Now, none of those tears actually materialized. They never touched her cheeks. We shared a hurried hug and later, after all the gifts were opened, we found a quiet spot and turned to chapter one of Hamlet. We read outloud together until the ghost of Hamlet's father appeared.

Almost-tears over Shakespeare?
Is this indeed my daughter?
How could I be so lucky?

Sunday, January 3, 2010

5 Birthdays, 1 Baptism, and a Funeral

5 Birthdays
In the last three weeks, I've celebrated five birthdays. Leasie turned 8 and the twins turned 6. My "baby" sister, who was visiting from Utah and can still easily pass for a teenager, turned a whopping 30. And my dear friend, Molly Kay, joined me in the proud ranks of mid-thirties (errr...make that late twenties).

1 Baptism
Three days after Christmas, my little Leasie was baptized. In the Mormon church, we wait to be baptized until eight years old, when we are old enough to be accountable for our decisions.

She was so beautiful, dressed all in white, wearing a dress sewn by my Mom. Having the baptism so close to Christmas made it even more special and poignant.
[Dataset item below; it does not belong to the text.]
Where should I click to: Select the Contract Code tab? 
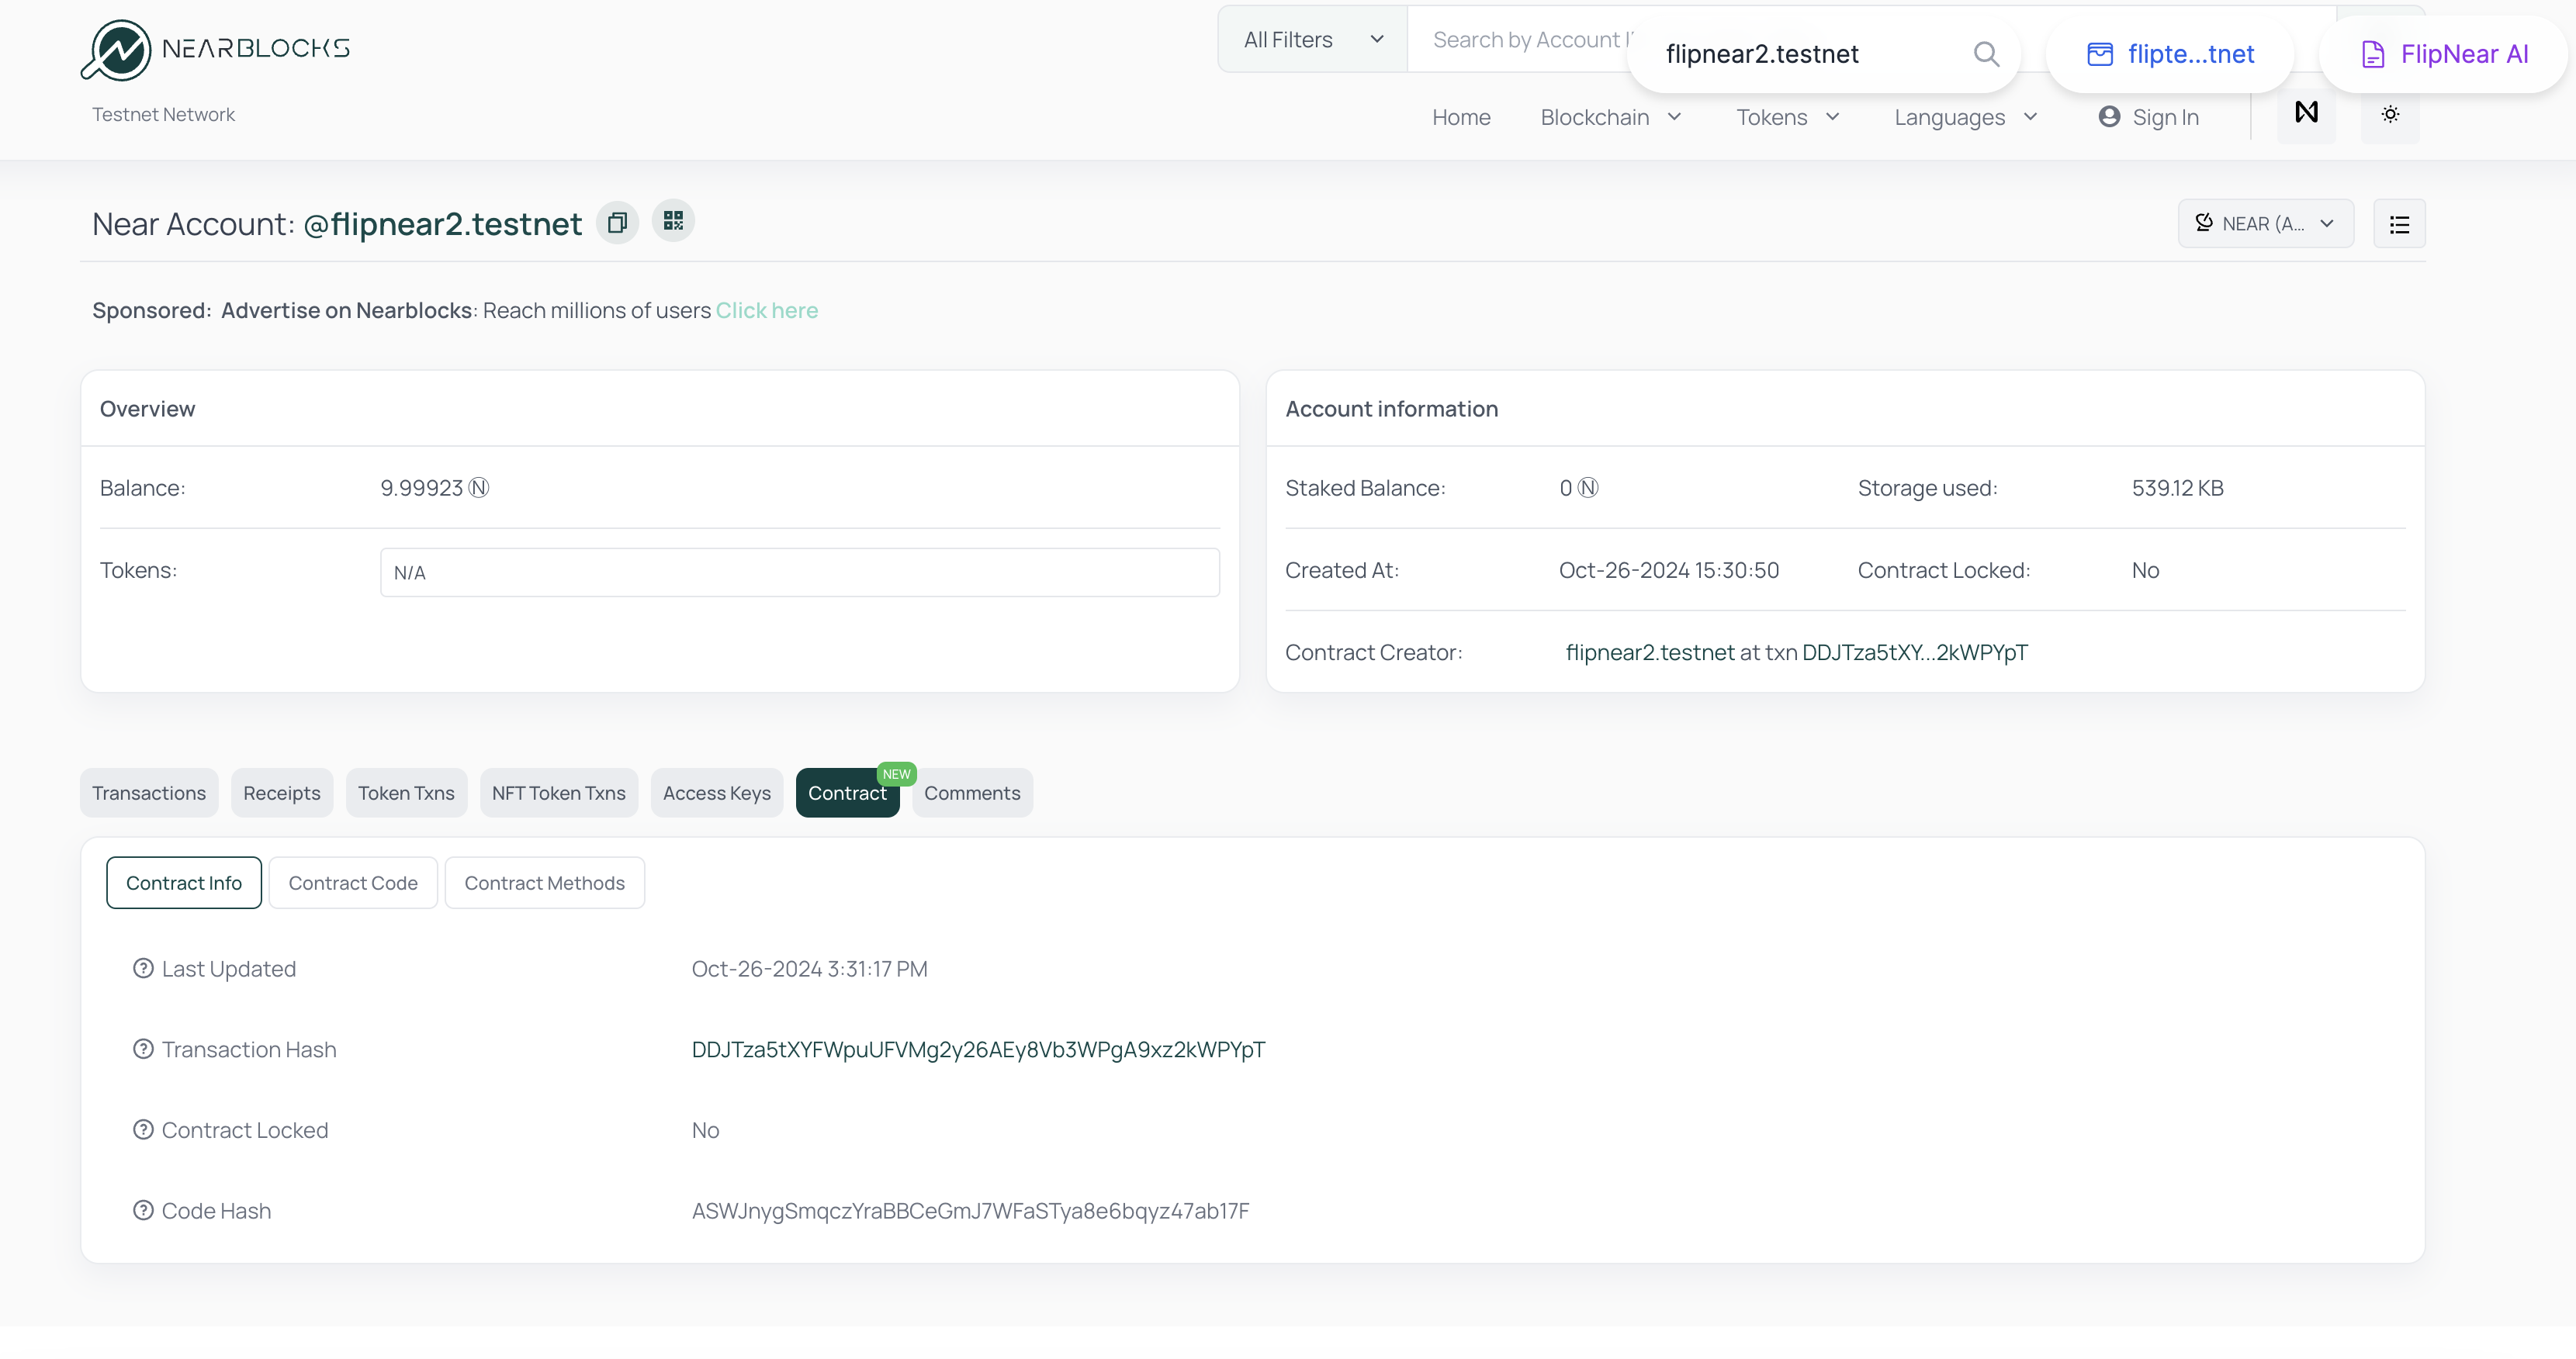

I thought of the beauty of white--the white snow still packed in solid heaps on the ground, the white dress Leasie wore, the white color of Christmas time--all signifying purity, newness, and perfect Christlike love.

I cried happy tears.

1 Funeral
The very next day I played the piano, accompanying a violin solo, at a funeral. The funeral was for a woman who died much too young from cancer. She left behind children, a husband, and many friends.

I cried sad tears.

These events, so concentrated over the last three weeks, have made me hyper-aware of the passage of time. I feel like I've been on fast-forward racing from one occasion to the next. My wrinkles seem to have multiplied. Time rolls forward like a huge rock tumbling down a mountain side, gaining momentum. And no matter how much I try to breathe in each event and savor each moment, they seem to slip by so quickly. And I'm left mourning their passing.

And yet. All the events, in varying respects, are new beginnings. Where one year ends, another begins. Where innocence ends, the chance to choose and be accountable for our choices begins. And even when a life ends, there is, in a way, a new beginning -- for the soul gone to heaven and for those of us left behind.

My hope for this year is that I recognize these moments, monumental and small, that come and go so quickly, and as they go whizzing by, that I can grab hold, ride with them, and see each one as a beginning. Not an end.